Bourreau ! qui t’a donné ce pouvoir sur moi ? Tu viens me chercher déjà, à minuit ! Aie compassion, et laisse-moi vivre. Demain, de grand matin, n’est-ce pas assez tôt ! (Elle se lève.) Je suis pourtant si jeune, si jeune, et je dois déjà mourir ! Je fus belle aussi, c’est ce qui causa ma perte. Le bien-aimé était à mes côtés, maintenant il est bien loin ; ma couronne est arrachée, les fleurs en sont dispersées… Ne me saisis pas si brusquement ! épargne-moi ! que t’ai-je fait ? Ne sois pas insensible à mes larmes : de ma vie je ne t’ai vu.

FAUST.

Puis-je résister à ce spectacle de douleur ?

MARGUERITE.

Je suis entièrement en ta puissance ; mais laisse-moi encore allaiter mon enfant. Toute la nuit, je l’ai pressé contre mon cœur ; ils viennent de me le prendre pour m’affliger, et disent maintenant que c’est moi qui l’ai tué. Jamais ma gaieté ne me sera rendue. Ils chantent des chansons sur moi ! c’est mal de leur part ! Il y a un vieux conte qui finit comme cela. À quoi veulent-ils faire allusion ?

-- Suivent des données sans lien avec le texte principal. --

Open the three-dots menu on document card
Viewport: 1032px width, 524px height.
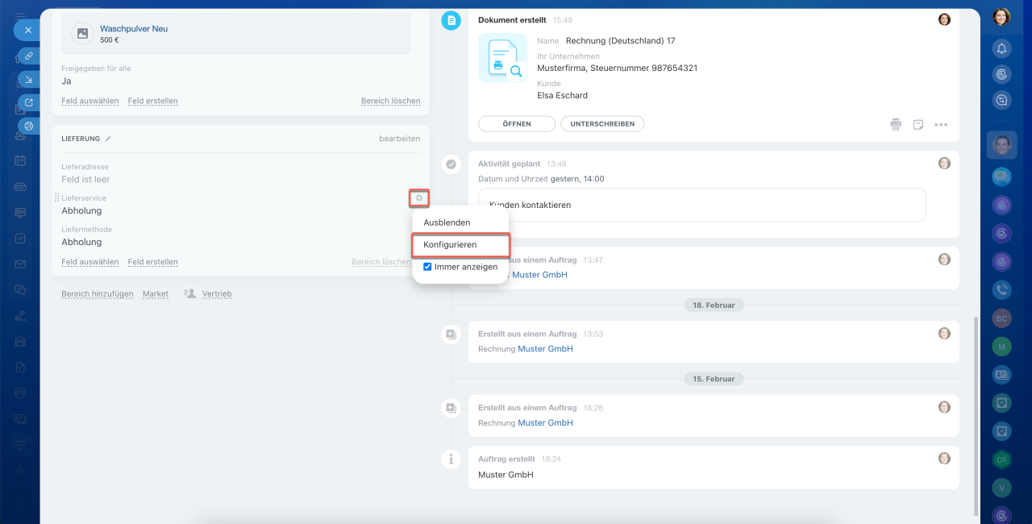point(940,124)
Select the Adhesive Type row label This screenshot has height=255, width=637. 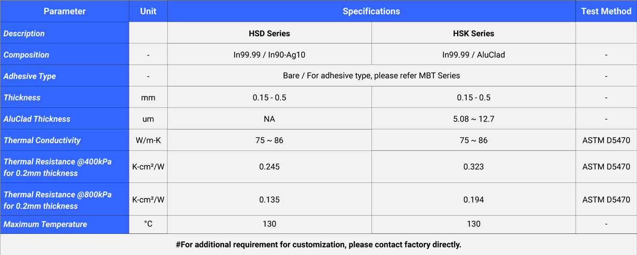point(30,76)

FAUST, se jetant à ses pieds.

Ton amant est à tes pieds, il cherche à détacher tes chaînes douloureuses.

MARGUERITE, s’agenouillant aussi.

Oh ! oui, agenouillons-nous pour invoquer les saints ! Vois sous ces marches, au seuil de cette porte… c’est là que bouillonne l’enfer ! et l’esprit du mal, avec ses grincements effroyables… Quel bruit il fait !

FAUST, plus haut.

Marguerite ! Marguerite !

MARGUERITE, attentive.

C’était la voix de mon ami ! (Elle s’élance, les chaînes tombent.) Où est-il ? Je l’ai entendu m’appeler. Je suis libre ! personne ne peut me retenir, et je veux voler dans ses bras, reposer sur son sein ! Il a appelé Marguerite ; il était là, sur le seuil. Au milieu des hurlements et du tumulte de l’enfer, à travers les grincements, les rires des démons, j’ai reconnu sa voix si douce, si chérie !

FAUST.

C’est moi-même !

MARGUERITE.

C’est toi ! oh ! redis-le encore ! (Le pressant contre elle.) C’est lui ! lui ! Où sont mes douleurs ? où sont les angoisses de la prison ? où sont les chaînes ?… C’est bien toi ! tu viens me sauver… Me voilà sauvée ! — La voici, la rue où je te vis pour la première fois ! voilà le jardin où, Marthe et moi, nous t’attendîmes.

FAUST, s’efforçant de l’entraîner.

Viens, Viens avec moi !

MARGUERITE.

Oh ! reste ! reste encore… J’aime tant à être où tu es !

Elle l’embrasse.


FAUST.

Hâte-toi ! nous payerons cher un moment de retard.

MARGUERITE.

Quoi ! tu ne peux plus m’embrasser ? Mon ami, depuis si peu de temps que tu m’as quittée, déjà tu as désappris à m’embrasser ? Pourquoi dans tes bras suis-je si inquiète ?… quand naguère une de tes paroles, un de tes regards, m’ouvraient tout le ciel et que tu m’embrassais à m’étouffer ! Embrasse-moi donc, ou je t’embrasse moi-même ! (Elle l’embrasse.) Ô Dieu ! tes lèvres sont froides, muettes. Ton amour, où l’as-tu laissé ? qui me l’a ravi ?

Elle se détourne de lui.


FAUST.

Viens ! suis-moi ! ma bien-aimée, du courage ! Je brûle pour toi de mille feux ; mais suis-moi, c’est ma seule prière !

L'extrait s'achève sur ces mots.